Work order: Scan the data below for lines holding the word "player", and copy each line found.

(Dataset entries)
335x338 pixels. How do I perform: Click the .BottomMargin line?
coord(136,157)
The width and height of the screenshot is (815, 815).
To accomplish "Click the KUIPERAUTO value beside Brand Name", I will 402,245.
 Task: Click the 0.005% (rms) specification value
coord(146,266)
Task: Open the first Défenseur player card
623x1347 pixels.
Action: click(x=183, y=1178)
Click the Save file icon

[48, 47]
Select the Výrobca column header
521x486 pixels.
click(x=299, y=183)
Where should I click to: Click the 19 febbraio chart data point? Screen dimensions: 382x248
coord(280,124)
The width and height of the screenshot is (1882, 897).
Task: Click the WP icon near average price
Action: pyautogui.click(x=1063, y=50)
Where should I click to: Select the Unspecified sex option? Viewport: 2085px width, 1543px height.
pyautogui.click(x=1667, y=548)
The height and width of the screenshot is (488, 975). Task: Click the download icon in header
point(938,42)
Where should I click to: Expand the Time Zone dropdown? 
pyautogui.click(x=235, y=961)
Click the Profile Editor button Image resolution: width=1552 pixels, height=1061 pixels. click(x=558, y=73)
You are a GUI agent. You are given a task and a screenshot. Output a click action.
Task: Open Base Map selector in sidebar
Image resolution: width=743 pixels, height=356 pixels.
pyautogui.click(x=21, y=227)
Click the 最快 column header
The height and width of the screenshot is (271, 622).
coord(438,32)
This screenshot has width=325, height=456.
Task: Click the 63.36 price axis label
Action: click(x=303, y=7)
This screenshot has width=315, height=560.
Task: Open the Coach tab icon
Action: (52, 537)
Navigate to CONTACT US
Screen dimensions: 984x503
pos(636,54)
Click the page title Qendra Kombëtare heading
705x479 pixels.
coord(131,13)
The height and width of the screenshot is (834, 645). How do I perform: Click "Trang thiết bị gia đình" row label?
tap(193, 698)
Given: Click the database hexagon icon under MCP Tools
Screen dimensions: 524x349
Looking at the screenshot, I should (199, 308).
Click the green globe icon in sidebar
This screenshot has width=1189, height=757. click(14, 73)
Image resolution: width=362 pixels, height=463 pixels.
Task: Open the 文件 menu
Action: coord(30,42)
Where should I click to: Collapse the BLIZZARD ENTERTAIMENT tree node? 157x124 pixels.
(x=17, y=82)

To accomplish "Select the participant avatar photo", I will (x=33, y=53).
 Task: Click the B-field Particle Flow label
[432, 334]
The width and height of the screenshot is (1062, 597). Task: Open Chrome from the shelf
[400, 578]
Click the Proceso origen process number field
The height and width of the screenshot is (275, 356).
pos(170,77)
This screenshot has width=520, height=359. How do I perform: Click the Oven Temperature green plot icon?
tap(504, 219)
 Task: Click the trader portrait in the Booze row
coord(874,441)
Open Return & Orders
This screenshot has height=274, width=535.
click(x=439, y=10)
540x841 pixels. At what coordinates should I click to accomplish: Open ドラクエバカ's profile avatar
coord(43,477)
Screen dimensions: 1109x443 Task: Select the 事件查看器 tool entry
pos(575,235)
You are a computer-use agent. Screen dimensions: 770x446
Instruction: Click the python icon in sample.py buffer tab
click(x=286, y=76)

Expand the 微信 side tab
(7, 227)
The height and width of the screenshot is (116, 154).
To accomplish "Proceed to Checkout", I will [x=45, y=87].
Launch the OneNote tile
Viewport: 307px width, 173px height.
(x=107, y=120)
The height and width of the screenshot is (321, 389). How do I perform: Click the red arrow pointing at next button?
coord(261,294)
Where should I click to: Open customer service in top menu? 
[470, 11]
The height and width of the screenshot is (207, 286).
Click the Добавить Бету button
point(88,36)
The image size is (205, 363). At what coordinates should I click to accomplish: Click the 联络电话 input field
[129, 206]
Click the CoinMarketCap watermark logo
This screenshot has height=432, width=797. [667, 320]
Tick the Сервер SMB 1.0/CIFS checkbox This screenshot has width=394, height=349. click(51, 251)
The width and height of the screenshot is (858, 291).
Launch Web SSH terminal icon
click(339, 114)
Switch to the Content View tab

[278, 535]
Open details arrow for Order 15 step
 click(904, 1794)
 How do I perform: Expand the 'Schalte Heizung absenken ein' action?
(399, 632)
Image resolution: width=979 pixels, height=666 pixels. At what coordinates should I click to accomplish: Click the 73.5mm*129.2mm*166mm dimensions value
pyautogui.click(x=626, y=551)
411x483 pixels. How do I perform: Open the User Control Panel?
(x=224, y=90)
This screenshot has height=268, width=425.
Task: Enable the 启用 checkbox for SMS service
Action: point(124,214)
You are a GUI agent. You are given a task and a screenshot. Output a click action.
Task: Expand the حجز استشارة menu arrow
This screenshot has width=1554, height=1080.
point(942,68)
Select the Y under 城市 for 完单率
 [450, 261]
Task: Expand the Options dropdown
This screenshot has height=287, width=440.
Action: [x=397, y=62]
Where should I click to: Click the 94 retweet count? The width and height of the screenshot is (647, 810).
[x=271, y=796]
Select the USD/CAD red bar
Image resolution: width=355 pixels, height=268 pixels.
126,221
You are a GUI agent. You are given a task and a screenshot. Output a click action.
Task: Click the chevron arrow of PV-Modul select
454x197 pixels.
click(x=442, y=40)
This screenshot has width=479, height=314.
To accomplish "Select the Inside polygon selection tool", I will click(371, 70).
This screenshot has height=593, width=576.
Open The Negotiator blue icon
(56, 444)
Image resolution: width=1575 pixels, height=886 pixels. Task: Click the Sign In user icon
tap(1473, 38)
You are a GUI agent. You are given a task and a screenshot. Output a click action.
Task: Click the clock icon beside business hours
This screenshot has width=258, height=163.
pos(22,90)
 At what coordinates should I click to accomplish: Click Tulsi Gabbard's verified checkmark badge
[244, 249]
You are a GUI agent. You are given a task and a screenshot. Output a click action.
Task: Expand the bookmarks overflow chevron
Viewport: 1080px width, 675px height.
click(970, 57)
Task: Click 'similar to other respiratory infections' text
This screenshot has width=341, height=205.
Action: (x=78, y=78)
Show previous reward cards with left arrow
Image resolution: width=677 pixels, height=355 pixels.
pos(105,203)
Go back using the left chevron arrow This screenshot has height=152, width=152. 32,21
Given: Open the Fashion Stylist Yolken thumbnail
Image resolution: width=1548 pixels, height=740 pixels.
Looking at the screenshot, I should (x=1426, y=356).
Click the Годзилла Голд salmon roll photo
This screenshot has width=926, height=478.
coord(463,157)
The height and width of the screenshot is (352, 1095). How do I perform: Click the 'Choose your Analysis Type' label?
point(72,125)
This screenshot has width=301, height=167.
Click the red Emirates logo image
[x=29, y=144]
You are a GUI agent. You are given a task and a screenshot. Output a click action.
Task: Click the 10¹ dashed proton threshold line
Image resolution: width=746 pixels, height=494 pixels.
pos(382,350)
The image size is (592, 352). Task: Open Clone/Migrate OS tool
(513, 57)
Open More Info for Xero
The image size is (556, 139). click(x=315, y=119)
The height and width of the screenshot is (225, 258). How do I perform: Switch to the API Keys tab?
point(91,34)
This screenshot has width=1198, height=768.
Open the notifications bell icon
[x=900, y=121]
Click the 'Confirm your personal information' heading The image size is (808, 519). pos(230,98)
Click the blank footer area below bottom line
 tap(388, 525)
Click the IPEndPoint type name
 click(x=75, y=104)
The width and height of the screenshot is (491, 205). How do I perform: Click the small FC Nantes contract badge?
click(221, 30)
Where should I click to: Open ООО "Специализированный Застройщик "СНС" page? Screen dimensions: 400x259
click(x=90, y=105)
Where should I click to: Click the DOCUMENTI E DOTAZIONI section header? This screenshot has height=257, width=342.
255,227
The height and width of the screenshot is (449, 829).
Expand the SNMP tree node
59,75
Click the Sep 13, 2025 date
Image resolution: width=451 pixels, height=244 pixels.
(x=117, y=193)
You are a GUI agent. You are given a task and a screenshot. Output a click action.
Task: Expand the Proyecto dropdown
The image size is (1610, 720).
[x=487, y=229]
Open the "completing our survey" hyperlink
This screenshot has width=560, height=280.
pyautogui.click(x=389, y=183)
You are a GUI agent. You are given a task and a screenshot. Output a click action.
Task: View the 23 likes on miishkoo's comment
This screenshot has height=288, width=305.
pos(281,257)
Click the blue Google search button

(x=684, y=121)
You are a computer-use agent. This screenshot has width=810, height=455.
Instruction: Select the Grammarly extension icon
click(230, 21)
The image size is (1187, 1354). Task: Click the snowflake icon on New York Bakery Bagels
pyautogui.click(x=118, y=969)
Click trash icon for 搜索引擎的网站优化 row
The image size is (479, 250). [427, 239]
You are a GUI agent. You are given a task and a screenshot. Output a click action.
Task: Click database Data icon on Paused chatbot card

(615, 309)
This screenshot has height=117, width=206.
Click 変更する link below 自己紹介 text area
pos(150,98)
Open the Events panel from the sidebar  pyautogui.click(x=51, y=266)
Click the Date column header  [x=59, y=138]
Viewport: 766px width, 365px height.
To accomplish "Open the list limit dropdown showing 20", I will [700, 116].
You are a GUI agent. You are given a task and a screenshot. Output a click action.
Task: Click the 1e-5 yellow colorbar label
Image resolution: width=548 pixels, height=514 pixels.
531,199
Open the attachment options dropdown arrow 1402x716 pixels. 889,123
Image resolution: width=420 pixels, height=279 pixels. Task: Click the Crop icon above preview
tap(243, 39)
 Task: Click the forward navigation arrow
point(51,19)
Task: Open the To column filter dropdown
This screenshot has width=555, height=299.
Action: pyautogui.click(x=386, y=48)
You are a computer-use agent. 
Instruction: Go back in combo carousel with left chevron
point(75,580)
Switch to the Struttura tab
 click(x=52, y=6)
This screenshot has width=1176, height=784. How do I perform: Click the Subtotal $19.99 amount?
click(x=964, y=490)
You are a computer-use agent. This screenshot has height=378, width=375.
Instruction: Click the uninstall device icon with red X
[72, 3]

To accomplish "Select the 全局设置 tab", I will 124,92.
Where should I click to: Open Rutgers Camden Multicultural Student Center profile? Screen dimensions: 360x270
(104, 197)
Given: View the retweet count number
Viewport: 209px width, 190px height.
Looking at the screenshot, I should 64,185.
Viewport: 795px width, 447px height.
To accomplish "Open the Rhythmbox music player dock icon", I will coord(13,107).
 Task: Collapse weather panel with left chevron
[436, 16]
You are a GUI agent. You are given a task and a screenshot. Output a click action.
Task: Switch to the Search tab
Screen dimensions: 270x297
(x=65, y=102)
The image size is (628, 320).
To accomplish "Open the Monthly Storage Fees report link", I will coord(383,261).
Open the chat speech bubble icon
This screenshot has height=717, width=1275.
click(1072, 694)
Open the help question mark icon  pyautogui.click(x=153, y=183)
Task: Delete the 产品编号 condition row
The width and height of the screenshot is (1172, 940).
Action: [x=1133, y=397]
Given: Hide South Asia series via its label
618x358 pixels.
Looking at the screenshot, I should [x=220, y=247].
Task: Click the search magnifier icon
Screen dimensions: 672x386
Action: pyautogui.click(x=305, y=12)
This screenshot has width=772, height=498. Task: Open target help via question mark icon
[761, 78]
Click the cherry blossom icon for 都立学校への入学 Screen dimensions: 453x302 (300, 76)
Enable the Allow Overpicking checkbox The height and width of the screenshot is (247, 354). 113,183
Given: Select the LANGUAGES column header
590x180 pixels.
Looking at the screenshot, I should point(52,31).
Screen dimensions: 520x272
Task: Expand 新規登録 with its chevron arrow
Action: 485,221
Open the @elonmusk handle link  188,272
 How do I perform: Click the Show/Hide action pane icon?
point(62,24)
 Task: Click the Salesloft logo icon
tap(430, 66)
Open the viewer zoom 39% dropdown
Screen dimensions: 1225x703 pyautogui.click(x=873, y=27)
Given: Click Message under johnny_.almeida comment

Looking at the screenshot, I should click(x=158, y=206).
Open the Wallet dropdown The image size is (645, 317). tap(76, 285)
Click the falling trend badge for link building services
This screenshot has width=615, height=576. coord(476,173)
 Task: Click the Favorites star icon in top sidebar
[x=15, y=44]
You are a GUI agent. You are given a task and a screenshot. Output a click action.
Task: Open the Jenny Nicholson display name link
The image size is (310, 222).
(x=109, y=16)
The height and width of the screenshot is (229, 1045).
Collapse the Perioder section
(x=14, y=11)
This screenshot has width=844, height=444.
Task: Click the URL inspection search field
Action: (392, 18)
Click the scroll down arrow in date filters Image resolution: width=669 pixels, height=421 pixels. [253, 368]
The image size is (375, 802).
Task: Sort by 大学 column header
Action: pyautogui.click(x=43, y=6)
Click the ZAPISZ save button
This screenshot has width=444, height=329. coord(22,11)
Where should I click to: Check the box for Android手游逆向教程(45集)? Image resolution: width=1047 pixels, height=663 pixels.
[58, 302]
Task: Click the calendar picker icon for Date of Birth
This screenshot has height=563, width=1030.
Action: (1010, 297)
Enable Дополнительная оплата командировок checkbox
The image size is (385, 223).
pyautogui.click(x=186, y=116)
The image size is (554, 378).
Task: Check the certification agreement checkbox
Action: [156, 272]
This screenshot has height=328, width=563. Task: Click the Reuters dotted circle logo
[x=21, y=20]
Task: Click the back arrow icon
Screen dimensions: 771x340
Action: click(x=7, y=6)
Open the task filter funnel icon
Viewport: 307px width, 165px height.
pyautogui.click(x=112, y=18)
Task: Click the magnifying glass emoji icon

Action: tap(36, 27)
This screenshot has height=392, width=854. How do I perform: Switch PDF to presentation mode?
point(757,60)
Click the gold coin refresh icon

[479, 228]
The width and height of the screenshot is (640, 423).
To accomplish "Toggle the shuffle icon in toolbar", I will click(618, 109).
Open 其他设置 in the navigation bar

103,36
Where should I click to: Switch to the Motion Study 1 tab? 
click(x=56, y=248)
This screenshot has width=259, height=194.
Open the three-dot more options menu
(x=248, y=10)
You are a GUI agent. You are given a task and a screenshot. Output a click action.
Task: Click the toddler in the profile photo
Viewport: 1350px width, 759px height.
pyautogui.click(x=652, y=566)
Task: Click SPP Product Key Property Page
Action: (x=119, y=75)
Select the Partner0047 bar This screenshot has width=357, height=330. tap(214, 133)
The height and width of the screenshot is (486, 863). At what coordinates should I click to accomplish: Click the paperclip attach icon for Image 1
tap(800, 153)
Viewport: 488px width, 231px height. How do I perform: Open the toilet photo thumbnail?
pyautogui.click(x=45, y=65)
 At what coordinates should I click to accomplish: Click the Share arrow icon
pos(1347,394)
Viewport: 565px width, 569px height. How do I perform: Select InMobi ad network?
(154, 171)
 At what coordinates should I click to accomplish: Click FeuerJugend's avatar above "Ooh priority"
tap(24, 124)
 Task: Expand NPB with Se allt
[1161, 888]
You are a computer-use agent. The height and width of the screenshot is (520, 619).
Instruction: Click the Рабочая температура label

Final answer:
Task: Open the first Défenseur player card
To accomplish "Open the Rhythmbox music player dock icon", I will coord(13,107).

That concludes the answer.